Зачастую они уходили в загул, по несколько дней не появляясь дома. Старушка просиживала у окон, плакала: вернулись бы живыми. Хоть непутевые, но свои. А своих все-таки жалко…

— Ну вот, мы и дома. — Баба Лена с внуком переступили порог квартиры. Та же грязь, запах стойкого перегара. Вот он — итог жизни. Лучше уже не будет. Только хуже… Устала…

Мальчишки атаковали сумку с овощами. Сноха сидела на диване и, уперев руки в бока, будто пузатый самовар, недовольно взирала на происходящее. Потом изрекла:

— Так жить — невыносимо!

— Кто виноват? — не сдержалась старушка.

— Ты, кто же еще! — зло прошипел сынок, зашедший в комнату с балкона. — Целыми днями перед глазами маячишь, будто бельмо!

— Витя… — охнула пожилая женщина. — Да как ты можешь? Я же… Да я всё вам. Всё для вас. Последние жилы из себя тяну, стараюсь…

— Теснота невыносимая… — как бы невзначай заметила Зинка. — Ни гостей позвать, ничего…

— Ну-у-уу, уж как-нибудь… — В тоне старушки появились извиняющие нотки. — Поживем так пока, а там Господь меня приберет. Квартира вам останется. Всё крыша над головой.

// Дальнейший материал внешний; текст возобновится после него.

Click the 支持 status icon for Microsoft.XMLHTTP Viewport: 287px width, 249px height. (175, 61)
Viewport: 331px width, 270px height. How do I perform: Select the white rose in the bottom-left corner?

— Да скорей бы уже! — метнул злой взгляд на мать великовозрастный тунеядец. — Сколько можно небо коптить? Надоела! Опротивела просто!

Старушка посмотрела на сноху. Та молчала, уткнувшись взором в беленую стену. Весь ее облик выражал согласие с мужем.

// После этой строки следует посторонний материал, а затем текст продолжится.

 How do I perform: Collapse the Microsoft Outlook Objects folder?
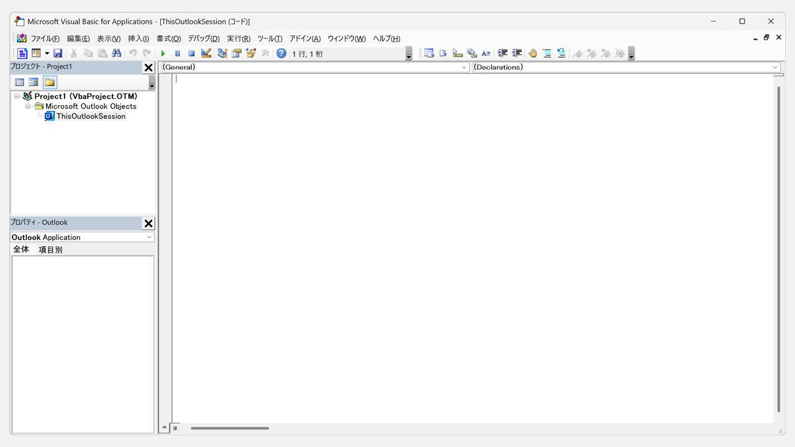[x=28, y=106]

— Я молодой, понимаешь? — Витек перешел на крик. — Это тебе, индюшке плюшевой, уже ничего не надо! А у меня жена. Какой секс, если ты кряхтишь на полу да ворочаешься! Тварь проклятая! Скорей бы ты уже сдохла!

Баба Лена ничего не ответила. Вышла на улицу. Глаза ничего не видели от слез, губы дрожали. «Вот так… Всю жизнь — сыну. А теперь — лишняя. Смерти ждет. Мешаю… Уйти бы куда, сбежать из этого кошмара. Но куда? Да и внуки… Разве они нужны кому-то?»

По весенней улице спешили прохожие. Торопились по своим делам. И никто не обращал внимания на плохо одетую старушку, бредущую в слезах мимо домов с красивыми витринами. Мимо шикарных машин.